Morra o Dantas!

É necessário que alguém diga que a campanha de suspeição movida contra a directora-geral da Saúde a propósito da vacinação das crianças contra a covid-19 é intolerável.

Já que que ninguém o fez, principalmente quem tinha obrigação de o fazer, inequivocamente, sem cedências, é necessário que alguém o faça. A propósito da vacinação das crianças contra a covid19, está a ser movida, de alguns dias a esta parte, uma campanha de suspeição contra a directora-geral da Saúde, cujo único adjectivo que me ocorre é intolerável.

A campanha, embora tenha sujeitos distintos e objectivos supostamente diferentes, considerando a argumentação que cada um deles utiliza para defender os seus pontos de vista, resulta no mesmo. E a argumentação, de ambos os lados, é a exigência da publicitação dos pareceres científicos sobre aquela vacinação. Contudo, não existe qualquer clamor público que coloque em causa a decisão da Direcção-Geral da Saúde. O que passou a existir, na continuação das exigências daqueles dois sujeitos, são opiniões avulsas em que o contraditório técnico-científico está igualmente ausente.

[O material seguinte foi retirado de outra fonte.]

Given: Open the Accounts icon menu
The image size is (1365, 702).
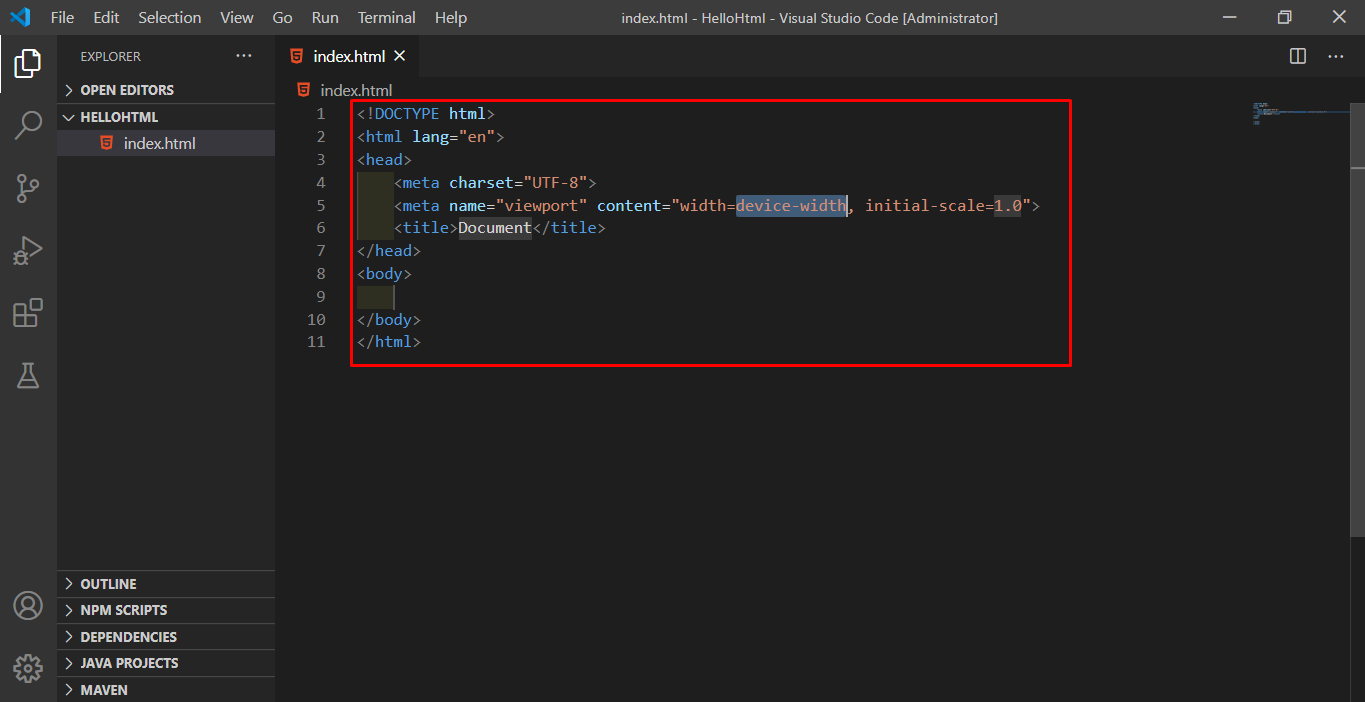Looking at the screenshot, I should point(28,606).
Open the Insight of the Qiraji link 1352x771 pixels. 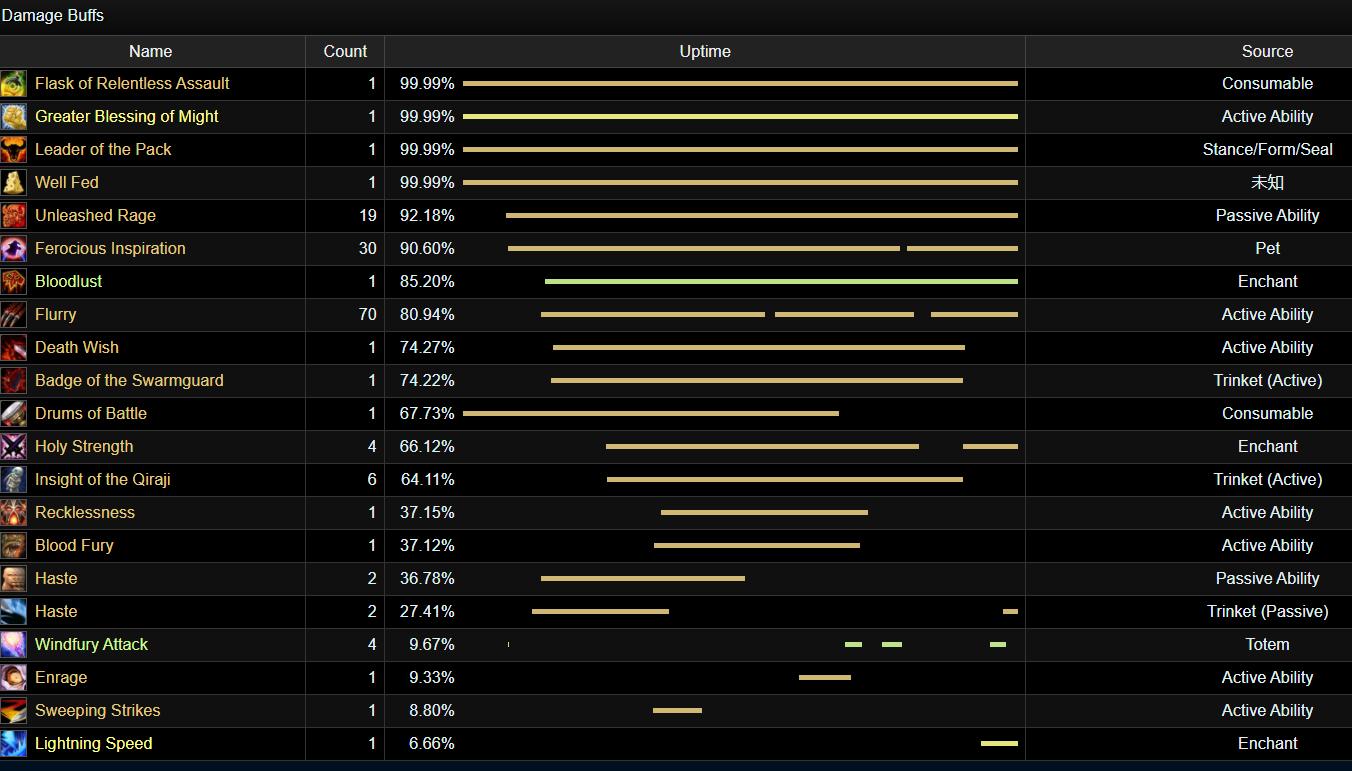pos(103,480)
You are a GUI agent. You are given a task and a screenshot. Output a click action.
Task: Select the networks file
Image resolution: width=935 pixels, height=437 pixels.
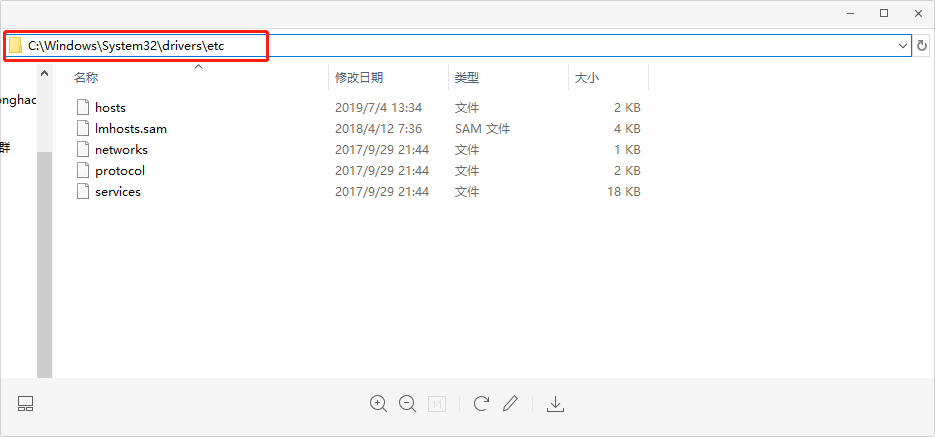pos(121,149)
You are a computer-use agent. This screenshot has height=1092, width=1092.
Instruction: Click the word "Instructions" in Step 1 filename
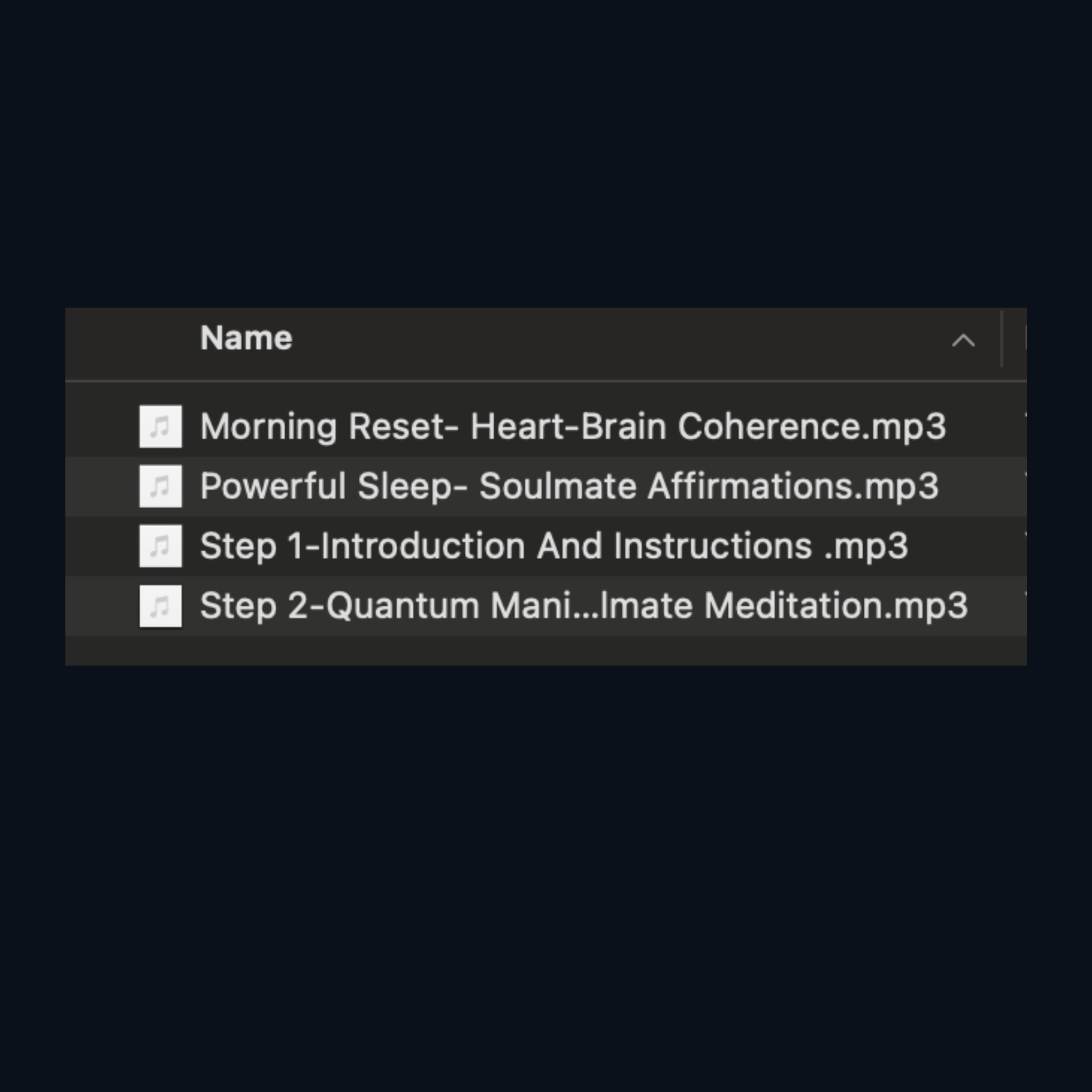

Se há programa de saúde com larga experiência acumulada e com resultados demonstráveis, nomeadamente na progressiva diminuição da mortalidade e da morbilidade infantil é o Plano Nacional de Vacinação, instituído em 1965, e de que Arnaldo Sampaio foi um dos principais impulsionadores, enquanto director do Instituto de Virologia e Bacteriologia, tendo vindo a ser também director-geral da Saúde entre 1974-78. Em mais de um século, nunca a Direcção-Geral da Saúde foi alvo de tanto escrutínio técnico e político como tem sido nos últimos tempos, de partidos, desde que os partidos de direita passaram para a oposição, e, inclusive e surpreendentemente, da Ordem dos Médicos.

Embora não esteja acima da lei e das dúvidas que as suas decisões possam suscitar, no caso desta vacinação o interesse político de um dos sujeitos é óbvio. Para a direita é de toda a conveniência desviar as atenções para assuntos marginais ao que de facto interessa à população, numa altura em que a ordem do dia devia estar a ser ocupada pelas medidas que cada partido tem a propor; da parte da Ordem dos Médicos, é a continuação do conflito com a tutela por outros meios.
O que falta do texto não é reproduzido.